In a world surging with anti-Semitism, Islamophobia, and the persecution of Christians, a Muslim is soon to portray Jesus in a film called Killing JesusBased on Bill O’Reilly and Martin Dugard’s bestselling book of the same name, the film seeks to capture the human dynamics and political milieu around the controversial death of Jesus of Nazareth.

Haaz Sleiman, a Lebanese-born American Muslim, was chosen to play the lead as the Jesus character. His selection makes him virtually the first actor of Middle Eastern descent to ever play the role in any mainstream film.

While National Geographic’s attempt at authenticity should be celebrated, the casting of Sleiman has, instead, stirred quite the controversy.

Imagine — in a context where religious tribalism is growing fiercer, a Muslim is embodying the role of a Palestinian Jew and central figure to Christianity. Is this a heretical impossibility or is this a picture of something beautiful?

On Tuesday, I sat down with Haaz to explore the uniqueness of this moment in his career and how the experience of embodying the life and teachings of Jesus has left him forever changed.

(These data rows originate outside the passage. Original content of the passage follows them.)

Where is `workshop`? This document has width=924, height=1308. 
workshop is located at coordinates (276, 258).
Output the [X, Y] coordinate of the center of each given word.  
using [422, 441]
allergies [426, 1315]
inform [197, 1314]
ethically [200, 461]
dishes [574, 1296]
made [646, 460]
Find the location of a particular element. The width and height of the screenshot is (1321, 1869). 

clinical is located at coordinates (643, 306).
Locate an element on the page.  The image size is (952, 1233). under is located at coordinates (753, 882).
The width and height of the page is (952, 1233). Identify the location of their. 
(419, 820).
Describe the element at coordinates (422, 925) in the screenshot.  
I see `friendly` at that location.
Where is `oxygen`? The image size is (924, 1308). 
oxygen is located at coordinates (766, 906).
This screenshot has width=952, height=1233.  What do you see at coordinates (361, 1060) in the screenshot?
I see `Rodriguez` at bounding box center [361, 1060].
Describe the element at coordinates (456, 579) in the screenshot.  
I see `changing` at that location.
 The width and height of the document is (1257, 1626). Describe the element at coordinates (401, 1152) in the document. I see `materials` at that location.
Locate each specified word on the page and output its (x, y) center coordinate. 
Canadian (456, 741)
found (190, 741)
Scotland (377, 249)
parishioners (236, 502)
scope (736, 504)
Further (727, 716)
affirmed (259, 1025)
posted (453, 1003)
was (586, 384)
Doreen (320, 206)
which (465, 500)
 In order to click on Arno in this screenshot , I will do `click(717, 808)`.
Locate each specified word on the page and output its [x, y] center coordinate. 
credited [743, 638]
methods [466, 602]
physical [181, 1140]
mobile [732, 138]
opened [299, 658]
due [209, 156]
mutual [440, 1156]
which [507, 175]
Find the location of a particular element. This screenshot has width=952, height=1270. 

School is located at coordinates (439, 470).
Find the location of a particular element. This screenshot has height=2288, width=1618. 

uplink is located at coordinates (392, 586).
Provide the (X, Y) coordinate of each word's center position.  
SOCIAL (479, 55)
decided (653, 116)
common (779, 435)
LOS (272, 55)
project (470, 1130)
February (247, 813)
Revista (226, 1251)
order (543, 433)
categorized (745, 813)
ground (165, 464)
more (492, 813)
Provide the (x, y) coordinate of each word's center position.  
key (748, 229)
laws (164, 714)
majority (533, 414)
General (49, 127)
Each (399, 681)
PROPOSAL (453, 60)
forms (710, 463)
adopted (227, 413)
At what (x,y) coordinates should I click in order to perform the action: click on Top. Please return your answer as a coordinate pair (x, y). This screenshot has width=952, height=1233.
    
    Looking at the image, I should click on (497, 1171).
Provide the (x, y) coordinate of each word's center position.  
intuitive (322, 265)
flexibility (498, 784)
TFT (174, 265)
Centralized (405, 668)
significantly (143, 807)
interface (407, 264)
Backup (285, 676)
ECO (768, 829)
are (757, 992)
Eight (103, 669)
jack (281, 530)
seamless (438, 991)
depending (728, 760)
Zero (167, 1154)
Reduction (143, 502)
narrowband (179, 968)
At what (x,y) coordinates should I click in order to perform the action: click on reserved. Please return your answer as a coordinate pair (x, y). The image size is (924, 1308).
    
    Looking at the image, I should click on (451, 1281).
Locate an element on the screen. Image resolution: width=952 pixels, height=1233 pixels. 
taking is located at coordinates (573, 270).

What immediately stood out is the grace with which he is handling the criticism from Jews, Christians, and Muslims alike. Rather than worrying about the controversy, Sleiman feels lucky to have had the opportunity. For him, it was the “ultimate experience as an actor” as he had been “heavily shaped” by Jesus during his childhood. Growing up in a Muslim home, he was taught to revere Jesus as the prophet equal to Mohammed who had come to reveal the beauty and potential of humanity. To play this role gave him a “once-in-a-lifetime opportunity” to “become the character that he truly believes in.”